I’ll admit to feeling lost. Katrina, Ferguson, the crisis in Ukraine–in times of war, disaster, and social conflict, stories unfold over months and even years. And as soon as you skip a chapter of the news cycle, you have a hard time finding your place again.
Coda is an upcoming news platform that’s designed specifically to track long-term crises. Designed by a team of journalists (hailing from places like the BBC and the New York Times) and San Francisco design firm Method, it’s being built, not like a CNN that publishes news on every story happening in the world, but as a site that publishes deep dives on just a few conflicts in the world.
So instead of digging through a deluge of cross-topic headlines, when you arrive at Coda, you’ll come to a specific page, like the Ukraine conflict. That page has all of the stories Coda journalists have written and filmed on the topic. They’re organized with splash graphics on top of the page, but more importantly, they’re broken down in a series of timelines–what the team calls the main UI feature of the site.
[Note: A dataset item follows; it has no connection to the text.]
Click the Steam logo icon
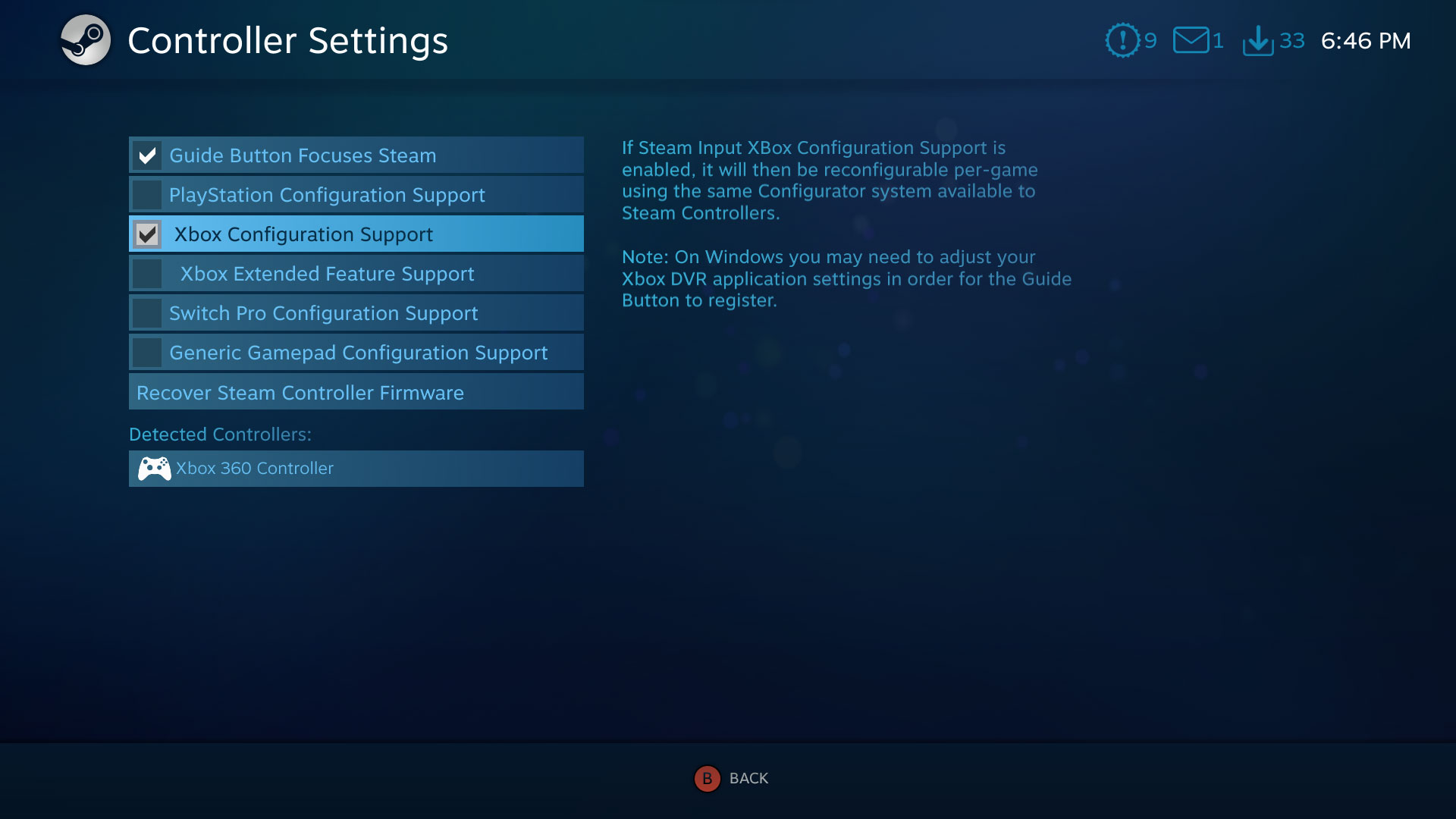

“Stories sit on a timeline, but what is important is that they are organized by themes, which become currents,” explain Melissa Clark, client services lead at Method and Ilan Greenberg, co-founder at Coda, in an email interview. “It’s great because it allows us to follow events both thematically and chronologically, and to track trends rather than just events.”
In Ukraine, the team has set up currents for “history’s shadow,” “Russia’s leverage,” “fragmentation,” and “violence.” It’s a smart treatment for the news. A single timeline would have to mix breaking news items with think pieces and historical explanations. Through currents, Coda can editorialize history as it happens, without presenting a timeline that’s as bloated and as confusing as the news cycle itself. Coda also hopes that this mixed timeline view can help guide a reader through connections in the overarching storyline. So as one article is finished, Coda can leverage the streams to queue up and contextualize the next one for a reader to delve into.
Coda is a bold departure from the way we think of news, but it’s impossible to look at trends in the publishing industry and not raise two concerns. First, how will they fund this thing (where will the ads go?). Coda isn’t modeled like BuzzFeed or Vox, built upon venture capital and an endless stream of Facebook-friendly clickbait quizzes and explainers that drive today’s viral traffic. So Coda will likely never generate the sort of pageviews that can drive serious ad buys. On top of that, almost 50% of web traffic is mobile. Coda, in its current incarnation, relies upon a large screen with a big landscape monitor.
To address the revenue problem, Coda is relying on a mix of philanthropic grants and licensing fees. That’s right, the plan is to offer Coda as a platform for others to tell stories–a decision that may or may not raise quality control issues, depending how open the platform becomes. As for mobile, and how Coda’s timeline streams will squeeze onto a cellphone screen, the team is developing that experience right now.
“We started to ideate around what it could be: A user could only access the currents part of the site, or they could follow a particular current,” Clark and Greenberg write, recognizing the challenge ahead. “We need to carefully craft the mobile experience so it’s in line with the editorial vision and is suitable for a long-form journalism experience.”